According to the news article below about UAB's COVID-19 studies, how many basic science projects were selected for funding in late April?

Top of Excerpted text

UAB researchers launch studies to treat and prevent COVID-19

UAB researchers launch studies to treat and prevent COVID-19
(Source: {WBRC})

BIRMINGHAM, Ala. (WBRC) - UAB researchers raised more than $1.1 million to fund research in the fight against COVID-19.

The money comes from community partners, many of them Birmingham-based businesses and one Montgomery business.

UAB officials created the Urgent COVID-19 Clinical Research and Laboratory Research Fund at UAB Medicine in March of this year in response to the pandemic.

“Our goal was to raise $1 million to establish pilot studies that could help our understanding of COVID-19 and find ways to treat the infection and reduce the spread of the virus,” said Tom Brannan, UAB vice president for Advancement. “Due to the generosity of business leaders in Birmingham and Montgomery, we quickly raised $1.1 million.”

The money was dedicated to clinical research and basic research projects proposed by UAB faculty.

In late April, 14 basic science projects were selected for funding.

“These covered a variety of approaches to tackling the SARS-CoV-2 virus itself, or COVID-19, the disease the virus causes,” Benveniste said. “Some projects dealt with infrastructure, such as tracking systems or a bio-repository and clinical registry of COVID-19.”

UAB also has multiple clinical studies underway. Clinical studies refer to studies that are conducted in patients or control groups. Many of these studies launched shortly after patients began arriving at the hospital.

“The clinical studies are a mix of therapeutic approaches to treating COVID-19 and formulating a better understanding on the effects of the virus on different subsets of our population,” said Jeanne Marrazzo, M.D., director of the Division of Infectious Diseases in the Department of Medicine. “These are vital new projects that might help us curb and control the pandemic and lead to new understanding about how to prevent infection in the future.”

Additional projects will look at the effects of COVID-19 on organ transplantation, its effects on pregnancy outcomes, the use of blood plasma on critically ill patients and the effects of COVID-associated mold disease. One study will examine clinical and epidemiological features of the disease in patients across the United States.

Bottom of Excerpted text
Top of Entries supplied

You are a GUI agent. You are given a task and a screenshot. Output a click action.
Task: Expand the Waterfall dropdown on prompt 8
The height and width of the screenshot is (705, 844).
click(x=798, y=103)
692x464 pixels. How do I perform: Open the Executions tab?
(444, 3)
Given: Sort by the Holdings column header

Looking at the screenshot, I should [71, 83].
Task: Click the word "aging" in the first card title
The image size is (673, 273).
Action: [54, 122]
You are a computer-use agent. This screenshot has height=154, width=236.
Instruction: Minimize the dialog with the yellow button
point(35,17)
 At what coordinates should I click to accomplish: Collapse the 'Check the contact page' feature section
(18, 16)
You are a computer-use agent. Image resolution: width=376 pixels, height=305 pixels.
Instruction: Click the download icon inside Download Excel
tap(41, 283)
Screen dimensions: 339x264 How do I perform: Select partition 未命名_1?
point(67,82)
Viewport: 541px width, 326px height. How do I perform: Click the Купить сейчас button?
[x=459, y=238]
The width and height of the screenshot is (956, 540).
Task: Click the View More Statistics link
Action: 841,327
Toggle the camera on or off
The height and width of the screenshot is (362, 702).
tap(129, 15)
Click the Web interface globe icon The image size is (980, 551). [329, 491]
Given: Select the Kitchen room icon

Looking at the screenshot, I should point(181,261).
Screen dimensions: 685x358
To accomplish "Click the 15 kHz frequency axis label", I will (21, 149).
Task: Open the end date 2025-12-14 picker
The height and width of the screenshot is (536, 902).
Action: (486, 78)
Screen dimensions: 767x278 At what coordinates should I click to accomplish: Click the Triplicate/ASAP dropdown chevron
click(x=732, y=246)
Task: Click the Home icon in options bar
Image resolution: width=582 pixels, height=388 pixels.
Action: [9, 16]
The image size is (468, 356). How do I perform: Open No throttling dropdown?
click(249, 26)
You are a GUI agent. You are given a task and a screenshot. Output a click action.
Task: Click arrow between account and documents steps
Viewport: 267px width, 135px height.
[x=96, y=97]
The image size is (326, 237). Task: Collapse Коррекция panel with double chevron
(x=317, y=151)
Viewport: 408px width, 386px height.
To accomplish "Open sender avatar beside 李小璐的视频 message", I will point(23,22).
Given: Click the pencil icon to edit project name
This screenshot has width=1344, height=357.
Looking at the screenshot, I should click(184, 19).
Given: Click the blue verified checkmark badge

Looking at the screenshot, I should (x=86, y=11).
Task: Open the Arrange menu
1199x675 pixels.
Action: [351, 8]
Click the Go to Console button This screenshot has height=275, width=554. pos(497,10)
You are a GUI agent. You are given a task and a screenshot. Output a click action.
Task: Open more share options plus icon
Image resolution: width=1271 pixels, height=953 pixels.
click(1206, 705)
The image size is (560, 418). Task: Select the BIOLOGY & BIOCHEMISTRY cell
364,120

Bottom of Entries supplied

Answer box:
Fourteen basic science projects were selected for funding.